*** Data for processing

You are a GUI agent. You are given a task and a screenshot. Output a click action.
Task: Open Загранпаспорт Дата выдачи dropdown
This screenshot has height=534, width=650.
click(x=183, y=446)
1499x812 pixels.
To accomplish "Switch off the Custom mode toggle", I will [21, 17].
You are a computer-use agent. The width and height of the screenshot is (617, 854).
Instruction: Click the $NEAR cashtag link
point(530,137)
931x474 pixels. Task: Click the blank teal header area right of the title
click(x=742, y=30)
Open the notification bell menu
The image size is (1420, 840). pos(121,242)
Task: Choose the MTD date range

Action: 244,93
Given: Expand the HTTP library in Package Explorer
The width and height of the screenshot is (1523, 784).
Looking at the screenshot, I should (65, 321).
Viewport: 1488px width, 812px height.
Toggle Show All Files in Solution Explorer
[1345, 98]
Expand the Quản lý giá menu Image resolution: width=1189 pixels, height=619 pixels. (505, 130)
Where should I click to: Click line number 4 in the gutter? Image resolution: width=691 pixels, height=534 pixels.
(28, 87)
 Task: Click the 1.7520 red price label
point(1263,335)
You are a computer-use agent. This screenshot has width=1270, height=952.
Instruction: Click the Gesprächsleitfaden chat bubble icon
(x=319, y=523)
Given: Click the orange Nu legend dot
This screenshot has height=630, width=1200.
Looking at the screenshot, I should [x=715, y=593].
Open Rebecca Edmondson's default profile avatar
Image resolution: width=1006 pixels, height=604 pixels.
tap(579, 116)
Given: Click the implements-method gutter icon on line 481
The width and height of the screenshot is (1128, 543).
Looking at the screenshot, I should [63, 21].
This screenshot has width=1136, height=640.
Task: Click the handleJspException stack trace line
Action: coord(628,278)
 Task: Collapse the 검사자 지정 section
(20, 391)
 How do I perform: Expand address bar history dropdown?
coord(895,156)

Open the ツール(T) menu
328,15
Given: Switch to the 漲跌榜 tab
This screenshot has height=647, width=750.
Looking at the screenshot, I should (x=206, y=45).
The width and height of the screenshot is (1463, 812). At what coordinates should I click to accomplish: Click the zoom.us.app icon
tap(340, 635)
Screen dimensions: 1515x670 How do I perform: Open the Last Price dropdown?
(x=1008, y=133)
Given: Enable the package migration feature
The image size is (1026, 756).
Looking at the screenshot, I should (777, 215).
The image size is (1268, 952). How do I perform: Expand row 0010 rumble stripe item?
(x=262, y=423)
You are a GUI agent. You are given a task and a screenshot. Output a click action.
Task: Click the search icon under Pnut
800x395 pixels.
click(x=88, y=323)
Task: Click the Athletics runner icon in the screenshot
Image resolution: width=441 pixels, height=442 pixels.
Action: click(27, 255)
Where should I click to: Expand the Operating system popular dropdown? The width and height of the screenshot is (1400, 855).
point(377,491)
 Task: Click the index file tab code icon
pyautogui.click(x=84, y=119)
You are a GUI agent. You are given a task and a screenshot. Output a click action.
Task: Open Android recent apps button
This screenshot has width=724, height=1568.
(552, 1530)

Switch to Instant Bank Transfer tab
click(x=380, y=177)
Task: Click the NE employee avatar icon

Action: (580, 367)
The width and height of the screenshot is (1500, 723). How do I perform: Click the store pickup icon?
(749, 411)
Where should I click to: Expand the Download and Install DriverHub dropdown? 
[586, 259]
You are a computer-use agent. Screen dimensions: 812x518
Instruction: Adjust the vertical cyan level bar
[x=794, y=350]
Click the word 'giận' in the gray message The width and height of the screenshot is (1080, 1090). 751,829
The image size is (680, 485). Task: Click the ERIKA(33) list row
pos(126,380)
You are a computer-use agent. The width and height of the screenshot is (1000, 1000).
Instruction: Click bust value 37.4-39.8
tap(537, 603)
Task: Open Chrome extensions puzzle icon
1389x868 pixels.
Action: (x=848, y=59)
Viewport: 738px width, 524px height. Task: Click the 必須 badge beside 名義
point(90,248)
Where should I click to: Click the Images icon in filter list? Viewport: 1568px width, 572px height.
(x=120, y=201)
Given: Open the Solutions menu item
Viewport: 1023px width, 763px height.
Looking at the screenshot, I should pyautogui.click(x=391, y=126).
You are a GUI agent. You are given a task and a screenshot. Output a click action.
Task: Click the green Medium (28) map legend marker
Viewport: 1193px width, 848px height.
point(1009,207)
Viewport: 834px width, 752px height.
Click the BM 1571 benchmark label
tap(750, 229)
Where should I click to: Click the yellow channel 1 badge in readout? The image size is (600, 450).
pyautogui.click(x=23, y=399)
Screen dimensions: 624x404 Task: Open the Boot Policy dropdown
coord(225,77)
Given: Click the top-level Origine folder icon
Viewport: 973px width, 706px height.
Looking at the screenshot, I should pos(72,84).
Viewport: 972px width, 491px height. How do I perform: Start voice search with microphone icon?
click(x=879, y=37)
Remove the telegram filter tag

******

Problem requirements
Present all of the lines above as a Markdown table with the columns Row and Line. Number each row and omit any blank lines.

Problem solution
| Row | Line |
|---|---|
| 1 | You are a GUI agent. You are given a task and a screenshot. Output a click action. |
| 2 | Task: Open Загранпаспорт Дата выдачи dropdown |
| 3 | This screenshot has height=534, width=650. |
| 4 | click(x=183, y=446) |
| 5 | 1499x812 pixels. |
| 6 | To accomplish "Switch off the Custom mode toggle", I will [21, 17]. |
| 7 | You are a computer-use agent. The width and height of the screenshot is (617, 854). |
| 8 | Instruction: Click the $NEAR cashtag link |
| 9 | point(530,137) |
| 10 | 931x474 pixels. Task: Click the blank teal header area right of the title |
| 11 | click(x=742, y=30) |
| 12 | Open the notification bell menu |
| 13 | The image size is (1420, 840). pos(121,242) |
| 14 | Task: Choose the MTD date range |
| 15 | Action: 244,93 |
| 16 | Given: Expand the HTTP library in Package Explorer |
| 17 | The width and height of the screenshot is (1523, 784). |
| 18 | Looking at the screenshot, I should (65, 321). |
| 19 | Viewport: 1488px width, 812px height. |
| 20 | Toggle Show All Files in Solution Explorer |
| 21 | [1345, 98] |
| 22 | Expand the Quản lý giá menu Image resolution: width=1189 pixels, height=619 pixels. (505, 130) |
| 23 | Where should I click to: Click line number 4 in the gutter? Image resolution: width=691 pixels, height=534 pixels. |
| 24 | (28, 87) |
| 25 |  Task: Click the 1.7520 red price label |
| 26 | point(1263,335) |
| 27 | You are a computer-use agent. This screenshot has width=1270, height=952. |
| 28 | Instruction: Click the Gesprächsleitfaden chat bubble icon |
| 29 | (x=319, y=523) |
| 30 | Given: Click the orange Nu legend dot |
| 31 | This screenshot has height=630, width=1200. |
| 32 | Looking at the screenshot, I should [x=715, y=593]. |
| 33 | Open Rebecca Edmondson's default profile avatar |
| 34 | Image resolution: width=1006 pixels, height=604 pixels. |
| 35 | tap(579, 116) |
| 36 | Given: Click the implements-method gutter icon on line 481 |
| 37 | The width and height of the screenshot is (1128, 543). |
| 38 | Looking at the screenshot, I should [63, 21]. |
| 39 | This screenshot has width=1136, height=640. |
| 40 | Task: Click the handleJspException stack trace line |
| 41 | Action: coord(628,278) |
| 42 |  Task: Collapse the 검사자 지정 section |
| 43 | (20, 391) |
| 44 |  How do I perform: Expand address bar history dropdown? |
| 45 | coord(895,156) |
| 46 | Open the ツール(T) menu |
| 47 | 328,15 |
| 48 | Given: Switch to the 漲跌榜 tab |
| 49 | This screenshot has height=647, width=750. |
| 50 | Looking at the screenshot, I should (x=206, y=45). |
| 51 | The width and height of the screenshot is (1463, 812). At what coordinates should I click to accomplish: Click the zoom.us.app icon |
| 52 | tap(340, 635) |
| 53 | Screen dimensions: 1515x670 How do I perform: Open the Last Price dropdown? |
| 54 | (x=1008, y=133) |
| 55 | Given: Enable the package migration feature |
| 56 | The image size is (1026, 756). |
| 57 | Looking at the screenshot, I should (777, 215). |
| 58 | The image size is (1268, 952). How do I perform: Expand row 0010 rumble stripe item? |
| 59 | (x=262, y=423) |
| 60 | You are a GUI agent. You are given a task and a screenshot. Output a click action. |
| 61 | Task: Click the search icon under Pnut |
| 62 | 800x395 pixels. |
| 63 | click(x=88, y=323) |
| 64 | Task: Click the Athletics runner icon in the screenshot |
| 65 | Image resolution: width=441 pixels, height=442 pixels. |
| 66 | Action: click(27, 255) |
| 67 | Where should I click to: Expand the Operating system popular dropdown? The width and height of the screenshot is (1400, 855). |
| 68 | point(377,491) |
| 69 |  Task: Click the index file tab code icon |
| 70 | pyautogui.click(x=84, y=119) |
| 71 | You are a GUI agent. You are given a task and a screenshot. Output a click action. |
| 72 | Task: Open Android recent apps button |
| 73 | This screenshot has width=724, height=1568. |
| 74 | (552, 1530) |
| 75 | Switch to Instant Bank Transfer tab |
| 76 | click(x=380, y=177) |
| 77 | Task: Click the NE employee avatar icon |
| 78 | Action: (580, 367) |
| 79 | The width and height of the screenshot is (1500, 723). How do I perform: Click the store pickup icon? |
| 80 | (749, 411) |
| 81 | Where should I click to: Expand the Download and Install DriverHub dropdown?  |
| 82 | [586, 259] |
| 83 | You are a computer-use agent. Screen dimensions: 812x518 |
| 84 | Instruction: Adjust the vertical cyan level bar |
| 85 | [x=794, y=350] |
| 86 | Click the word 'giận' in the gray message The width and height of the screenshot is (1080, 1090). 751,829 |
| 87 | The image size is (680, 485). Task: Click the ERIKA(33) list row |
| 88 | pos(126,380) |
| 89 | You are a computer-use agent. The width and height of the screenshot is (1000, 1000). |
| 90 | Instruction: Click bust value 37.4-39.8 |
| 91 | tap(537, 603) |
| 92 | Task: Open Chrome extensions puzzle icon |
| 93 | 1389x868 pixels. |
| 94 | Action: (x=848, y=59) |
| 95 | Viewport: 738px width, 524px height. Task: Click the 必須 badge beside 名義 |
| 96 | point(90,248) |
| 97 | Where should I click to: Click the Images icon in filter list? Viewport: 1568px width, 572px height. |
| 98 | (x=120, y=201) |
| 99 | Given: Open the Solutions menu item |
| 100 | Viewport: 1023px width, 763px height. |
| 101 | Looking at the screenshot, I should pyautogui.click(x=391, y=126). |
| 102 | You are a GUI agent. You are given a task and a screenshot. Output a click action. |
| 103 | Task: Click the green Medium (28) map legend marker |
| 104 | Viewport: 1193px width, 848px height. |
| 105 | point(1009,207) |
| 106 | Viewport: 834px width, 752px height. |
| 107 | Click the BM 1571 benchmark label |
| 108 | tap(750, 229) |
| 109 | Where should I click to: Click the yellow channel 1 badge in readout? The image size is (600, 450). |
| 110 | pyautogui.click(x=23, y=399) |
| 111 | Screen dimensions: 624x404 Task: Open the Boot Policy dropdown |
| 112 | coord(225,77) |
| 113 | Given: Click the top-level Origine folder icon |
| 114 | Viewport: 973px width, 706px height. |
| 115 | Looking at the screenshot, I should pos(72,84). |
| 116 | Viewport: 972px width, 491px height. How do I perform: Start voice search with microphone icon? |
| 117 | click(x=879, y=37) |
| 118 | Remove the telegram filter tag |